Human beings are able to understand objectives and learn by simply observing others perform a task. Imitation learning methods aim to replicate such capabilities, however, they generally depend on access to a full set of optimal states and actions taken with the agent's actuators and from the agent's point of view. In this paper, we introduce a new algorithm -called Disentangling Generative Adversarial Imitation Learning (DisentanGAIL) -with the purpose of bypassing such constraints. Our algorithm enables autonomous agents to learn directly from high dimensional observations of an expert performing a task, by making use of adversarial learning with a latent representation inside the discriminator network. Such latent representation is regularized through mutual information constraints to incentivize learning only features that encode information about the completion levels of the task being demonstrated. This allows to obtain a shared feature space to successfully perform imitation while disregarding the differences between the expert's and the agent's domains. Empirically, our algorithm is able to efficiently imitate in a diverse range of control problems including balancing, manipulation and locomotive tasks, while being robust to various domain differences in terms of both environment appearance and agent embodiment.

1. INTRODUCTION

Recent advances demonstrated the strengths of combining reinforcement learning (RL) with powerful function approximators to obtain effective behavior for high dimensional control tasks (Lillicrap et al., 2015; Schulman et al., 2017; Haarnoja et al., 2018a) . However, RL's reliance on a reward function introduces a fundamental limitation as reward specification and instrumentation can bring about a great design burden to potential users aiming to train an agent for a novel problem.
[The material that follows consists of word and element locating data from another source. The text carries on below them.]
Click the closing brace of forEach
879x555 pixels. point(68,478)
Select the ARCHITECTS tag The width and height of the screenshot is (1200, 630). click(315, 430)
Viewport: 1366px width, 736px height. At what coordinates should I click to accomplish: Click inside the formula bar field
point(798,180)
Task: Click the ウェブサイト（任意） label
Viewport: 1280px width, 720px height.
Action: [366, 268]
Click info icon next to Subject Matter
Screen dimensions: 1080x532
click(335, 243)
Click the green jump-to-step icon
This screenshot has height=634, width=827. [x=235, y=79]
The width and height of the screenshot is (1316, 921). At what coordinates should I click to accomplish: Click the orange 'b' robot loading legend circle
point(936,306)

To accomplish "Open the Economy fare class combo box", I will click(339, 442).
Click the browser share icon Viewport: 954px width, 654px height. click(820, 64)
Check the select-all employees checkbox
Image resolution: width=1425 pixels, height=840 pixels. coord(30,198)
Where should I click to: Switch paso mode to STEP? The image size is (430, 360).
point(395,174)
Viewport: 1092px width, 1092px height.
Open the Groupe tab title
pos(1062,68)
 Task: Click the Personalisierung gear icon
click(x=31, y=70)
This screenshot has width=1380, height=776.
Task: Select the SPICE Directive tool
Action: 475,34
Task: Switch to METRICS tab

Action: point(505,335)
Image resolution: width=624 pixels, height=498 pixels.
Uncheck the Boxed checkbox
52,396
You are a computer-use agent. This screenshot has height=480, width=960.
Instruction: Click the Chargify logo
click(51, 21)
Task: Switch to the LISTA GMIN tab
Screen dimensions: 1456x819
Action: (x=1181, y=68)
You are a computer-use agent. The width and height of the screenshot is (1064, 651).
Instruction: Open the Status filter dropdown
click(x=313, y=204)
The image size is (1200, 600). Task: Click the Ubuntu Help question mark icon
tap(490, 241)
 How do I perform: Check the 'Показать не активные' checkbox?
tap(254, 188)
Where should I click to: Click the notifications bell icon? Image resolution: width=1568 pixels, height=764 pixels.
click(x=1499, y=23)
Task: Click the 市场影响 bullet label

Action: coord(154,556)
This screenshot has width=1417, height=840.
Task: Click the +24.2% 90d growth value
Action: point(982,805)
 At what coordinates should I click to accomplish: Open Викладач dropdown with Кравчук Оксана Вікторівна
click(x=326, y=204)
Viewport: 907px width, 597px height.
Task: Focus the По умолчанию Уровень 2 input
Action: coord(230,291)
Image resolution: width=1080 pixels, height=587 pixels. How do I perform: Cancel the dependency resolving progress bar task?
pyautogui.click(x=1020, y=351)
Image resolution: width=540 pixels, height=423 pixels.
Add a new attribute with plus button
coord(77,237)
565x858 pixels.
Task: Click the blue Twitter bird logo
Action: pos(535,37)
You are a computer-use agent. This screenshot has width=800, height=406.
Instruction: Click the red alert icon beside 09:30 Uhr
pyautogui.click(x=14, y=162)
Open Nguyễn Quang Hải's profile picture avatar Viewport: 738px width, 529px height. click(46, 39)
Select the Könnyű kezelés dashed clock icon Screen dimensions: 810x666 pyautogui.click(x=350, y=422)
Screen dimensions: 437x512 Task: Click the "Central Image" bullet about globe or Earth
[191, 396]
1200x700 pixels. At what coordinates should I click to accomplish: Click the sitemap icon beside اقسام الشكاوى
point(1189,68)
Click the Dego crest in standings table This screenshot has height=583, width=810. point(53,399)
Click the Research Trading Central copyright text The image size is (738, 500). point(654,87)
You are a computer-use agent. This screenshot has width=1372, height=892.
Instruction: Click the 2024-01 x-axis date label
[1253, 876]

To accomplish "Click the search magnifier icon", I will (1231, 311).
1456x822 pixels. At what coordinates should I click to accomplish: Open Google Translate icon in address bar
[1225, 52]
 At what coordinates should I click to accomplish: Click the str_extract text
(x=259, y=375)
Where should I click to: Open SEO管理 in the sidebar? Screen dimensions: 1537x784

An alternative approach for addressing this limitation is to recover a learning signal through expert demonstrations. Most of the past work exploring this area focused on the problem setting where demonstrations are provided directly from the agent's point of view and through the agent's actuators, which we refer to as agent-centric imitation. However, applying agent-centric imitation for real-world robot learning would demand users to provide a diverse range of kinesthetic or teleoperated demonstrations to a robotic platform, leading to an unnatural user-agent interaction process. In this paper, we focus instead on learning effective policies solely from a set of external, high dimensional observations of a different expert agent executing a task. We refer to this problem formulation as observational imitation. Solving this requires disentangling the expert's intentions from the observations' context, which has been a challenging problem for prior research, and often relied on additional assumptions about the environment and expert data (Torabi et al., 2019) . We propose a novel algorithm, called Disentangling Generative Adversarial Imitation Learning (DisentanGAIL), to acquire effective agent behavior without such limitations. Our technique is based on the framework of inverse reinforcement learning, yet, it enables an agent to learn with only access to observations collected by watching a structurally different expert. DisentanGAIL utilizes an off-policy learner alongside a novel discriminator with a latent representation bottleneck, regularized to represent a domain invariant space over the agent's and expert's sets of observations.